Grants and Contributions:

Title:
Interdisciplinary studies of spatial motion estimation and motor planning
Agreement Number:
RGPIN
Agreement Value:
$125,000.00
Agreement Date:
May 10, 2017 -
Organization:
Natural Sciences and Engineering Research Council of Canada
Location:
Quebec, CA
Reference Number:
GC-2017-Q1-02635
Agreement Type:
Grant
Report Type:
Grants and Contributions
Additional Information:

Grant or Award spanning more than one fiscal year. (2017-2018 to 2022-2023)

Recipient's Legal Name:
Green, Andrea (Université de Montréal)
Program:
Discovery Grants Program - Individual
Program Purpose:

Whether we’re running to catch a ball or turning to reach for a coffee cup, our ability to interact with the environment depends critically on knowing our motion and orientation in space. As we move, the central nervous system (CNS) combines information from multiple sensory sources (e.g., vestibular, somatosensory, visual) to construct estimates of our motion that we use to control posture, navigate, perform voluntary actions, and maintain clear visual perception. This poses computational challenges because individual sensors often provide ambiguous motion information and different tasks require different motion representations. These, in turn, contribute to behavior via a range of different mechanisms. The goal of my research program is to study how self-motion estimates are computed and how they are used in the planning and control of motor behavior.

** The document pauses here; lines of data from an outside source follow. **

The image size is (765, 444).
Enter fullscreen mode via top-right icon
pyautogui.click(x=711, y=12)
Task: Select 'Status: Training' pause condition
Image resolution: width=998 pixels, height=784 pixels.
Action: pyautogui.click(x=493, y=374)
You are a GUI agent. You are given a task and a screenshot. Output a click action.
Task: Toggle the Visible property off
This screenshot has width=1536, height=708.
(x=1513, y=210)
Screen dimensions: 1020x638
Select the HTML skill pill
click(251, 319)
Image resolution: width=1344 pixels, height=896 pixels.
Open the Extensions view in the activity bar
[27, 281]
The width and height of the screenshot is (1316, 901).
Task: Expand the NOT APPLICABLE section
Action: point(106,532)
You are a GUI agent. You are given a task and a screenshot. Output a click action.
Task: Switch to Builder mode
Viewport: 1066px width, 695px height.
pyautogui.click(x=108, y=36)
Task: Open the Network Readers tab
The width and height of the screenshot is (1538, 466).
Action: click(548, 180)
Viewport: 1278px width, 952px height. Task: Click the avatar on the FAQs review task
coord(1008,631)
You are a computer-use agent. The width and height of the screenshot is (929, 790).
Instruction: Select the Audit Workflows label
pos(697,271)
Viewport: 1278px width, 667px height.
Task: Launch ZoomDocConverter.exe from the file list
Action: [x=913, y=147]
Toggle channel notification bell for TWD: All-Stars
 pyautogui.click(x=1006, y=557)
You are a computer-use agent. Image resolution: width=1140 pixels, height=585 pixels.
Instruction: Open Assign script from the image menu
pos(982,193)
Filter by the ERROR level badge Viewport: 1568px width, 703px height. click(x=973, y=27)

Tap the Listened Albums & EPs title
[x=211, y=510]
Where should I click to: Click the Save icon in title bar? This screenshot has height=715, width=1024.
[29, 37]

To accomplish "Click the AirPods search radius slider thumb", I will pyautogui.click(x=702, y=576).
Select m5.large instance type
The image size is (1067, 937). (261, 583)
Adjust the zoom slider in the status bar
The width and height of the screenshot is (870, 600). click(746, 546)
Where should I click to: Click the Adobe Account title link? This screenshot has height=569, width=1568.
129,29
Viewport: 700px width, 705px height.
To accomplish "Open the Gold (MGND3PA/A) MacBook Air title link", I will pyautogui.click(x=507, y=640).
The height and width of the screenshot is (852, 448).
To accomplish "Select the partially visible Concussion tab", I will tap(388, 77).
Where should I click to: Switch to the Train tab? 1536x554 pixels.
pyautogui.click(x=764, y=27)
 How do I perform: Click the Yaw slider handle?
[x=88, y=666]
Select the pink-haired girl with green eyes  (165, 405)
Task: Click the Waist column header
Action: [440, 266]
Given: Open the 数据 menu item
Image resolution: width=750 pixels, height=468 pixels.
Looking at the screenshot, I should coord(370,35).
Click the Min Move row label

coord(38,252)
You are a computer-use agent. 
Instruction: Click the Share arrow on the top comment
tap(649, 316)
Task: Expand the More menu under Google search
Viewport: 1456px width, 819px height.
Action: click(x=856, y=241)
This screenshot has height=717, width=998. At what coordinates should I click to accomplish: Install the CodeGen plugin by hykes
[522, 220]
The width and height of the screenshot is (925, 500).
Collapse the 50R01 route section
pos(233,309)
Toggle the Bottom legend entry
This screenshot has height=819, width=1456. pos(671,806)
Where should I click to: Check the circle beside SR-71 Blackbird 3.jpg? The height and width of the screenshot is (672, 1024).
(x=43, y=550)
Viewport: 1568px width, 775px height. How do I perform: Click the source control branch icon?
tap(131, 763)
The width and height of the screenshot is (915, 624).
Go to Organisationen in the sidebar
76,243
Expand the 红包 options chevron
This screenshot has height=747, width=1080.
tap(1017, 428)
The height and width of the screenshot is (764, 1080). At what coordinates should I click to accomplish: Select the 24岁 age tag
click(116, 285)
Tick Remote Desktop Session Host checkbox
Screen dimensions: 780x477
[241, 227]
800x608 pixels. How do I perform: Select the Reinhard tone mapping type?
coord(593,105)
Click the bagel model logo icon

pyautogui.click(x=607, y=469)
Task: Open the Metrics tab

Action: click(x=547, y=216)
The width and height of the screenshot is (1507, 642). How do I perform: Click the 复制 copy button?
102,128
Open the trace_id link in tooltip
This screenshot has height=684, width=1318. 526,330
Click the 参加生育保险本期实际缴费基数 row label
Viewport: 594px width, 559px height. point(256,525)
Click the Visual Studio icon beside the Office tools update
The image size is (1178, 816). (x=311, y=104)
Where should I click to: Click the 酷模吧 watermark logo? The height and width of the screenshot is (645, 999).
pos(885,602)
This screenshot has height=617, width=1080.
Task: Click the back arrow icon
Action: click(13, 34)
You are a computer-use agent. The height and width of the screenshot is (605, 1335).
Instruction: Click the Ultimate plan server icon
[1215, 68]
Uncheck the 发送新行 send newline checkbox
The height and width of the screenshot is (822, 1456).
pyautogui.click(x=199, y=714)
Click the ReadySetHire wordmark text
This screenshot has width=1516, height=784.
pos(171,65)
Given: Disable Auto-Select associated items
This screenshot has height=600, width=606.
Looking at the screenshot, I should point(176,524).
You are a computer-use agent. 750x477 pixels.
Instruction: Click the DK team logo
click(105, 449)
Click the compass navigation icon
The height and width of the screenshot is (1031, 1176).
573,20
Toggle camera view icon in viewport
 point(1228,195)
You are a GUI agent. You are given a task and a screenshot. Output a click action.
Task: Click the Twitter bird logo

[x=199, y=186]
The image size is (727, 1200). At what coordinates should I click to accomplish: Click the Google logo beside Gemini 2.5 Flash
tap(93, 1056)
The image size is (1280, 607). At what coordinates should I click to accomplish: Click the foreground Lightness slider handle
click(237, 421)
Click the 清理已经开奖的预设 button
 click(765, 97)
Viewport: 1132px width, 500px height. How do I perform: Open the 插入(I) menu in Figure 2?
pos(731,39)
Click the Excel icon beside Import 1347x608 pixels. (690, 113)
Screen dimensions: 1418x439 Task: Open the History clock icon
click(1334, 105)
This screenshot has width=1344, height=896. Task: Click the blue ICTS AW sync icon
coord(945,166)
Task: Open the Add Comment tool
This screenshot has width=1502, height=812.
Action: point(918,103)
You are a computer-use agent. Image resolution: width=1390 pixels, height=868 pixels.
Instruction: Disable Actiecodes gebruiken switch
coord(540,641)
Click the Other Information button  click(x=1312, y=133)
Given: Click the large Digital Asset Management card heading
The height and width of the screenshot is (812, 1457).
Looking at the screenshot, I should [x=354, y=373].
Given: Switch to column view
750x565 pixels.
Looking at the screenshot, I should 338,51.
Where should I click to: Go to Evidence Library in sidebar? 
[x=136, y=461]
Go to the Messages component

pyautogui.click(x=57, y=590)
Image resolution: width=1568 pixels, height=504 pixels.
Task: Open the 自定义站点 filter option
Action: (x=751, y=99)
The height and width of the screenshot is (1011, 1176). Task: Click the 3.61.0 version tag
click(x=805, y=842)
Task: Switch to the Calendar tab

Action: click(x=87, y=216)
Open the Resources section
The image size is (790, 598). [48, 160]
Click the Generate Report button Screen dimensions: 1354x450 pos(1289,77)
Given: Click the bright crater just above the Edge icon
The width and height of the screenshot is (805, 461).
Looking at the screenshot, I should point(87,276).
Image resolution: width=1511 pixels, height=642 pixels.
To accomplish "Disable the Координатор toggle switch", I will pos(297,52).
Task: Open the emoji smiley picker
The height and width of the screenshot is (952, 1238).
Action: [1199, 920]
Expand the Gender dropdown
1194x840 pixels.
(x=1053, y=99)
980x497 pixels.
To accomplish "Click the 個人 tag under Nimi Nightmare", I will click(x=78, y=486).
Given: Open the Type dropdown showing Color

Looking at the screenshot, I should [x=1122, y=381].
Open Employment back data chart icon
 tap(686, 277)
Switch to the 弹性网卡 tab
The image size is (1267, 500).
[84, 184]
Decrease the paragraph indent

Our interactions with the environment (e.g., reaching to an object) are often executed with the body in motion. However, we still know surprisingly little about how self-motion estimates contribute to voluntary actions. Similarly, how we compute the types of body- and world-centered motion representations used for tasks such as reaching, postural control and navigation remains poorly understood. In this application, I am requesting the renewal of my NSERC Discovery Grant to continue ongoing human behavioral and computational modeling studies aimed at these questions. Project 1 explores the mechanisms by which vestibular signals contribute to reach planning and execution. One set of experiments addresses how the CNS compensates for both the spatial displacement of the limb and additional forces imposed on it by unexpected body motion. It tests the hypothesis that the processing of vestibular signals for online reach execution takes into account knowledge of limb biomechanics. A second set of experiments studies how the processing of vestibular signals for reaching is influenced by objects in the environment other than the reach goal, which may become obstacles and influence the reach path we choose. Project 2 develops computational models to explore how the CNS integrates sensory signals to create the types of motion estimates required for behaviors such as reaching, postural control and navigation. It builds on our existing theoretical framework for how brainstem-cerebellar circuits compute self-motion estimates to incorporate recent physiological findings and to explore hypotheses for how they create novel body- and world-centered motion representations. The aim is to generate precise predictions for neural response properties that can be tested experimentally.

Ultimately, this work will provide new insights into brain mechanisms that allow us to interact with our environment as we move. It will have application for treating balance and spatial disorientation problems as well as for robotics, neural prosthetics and space travel.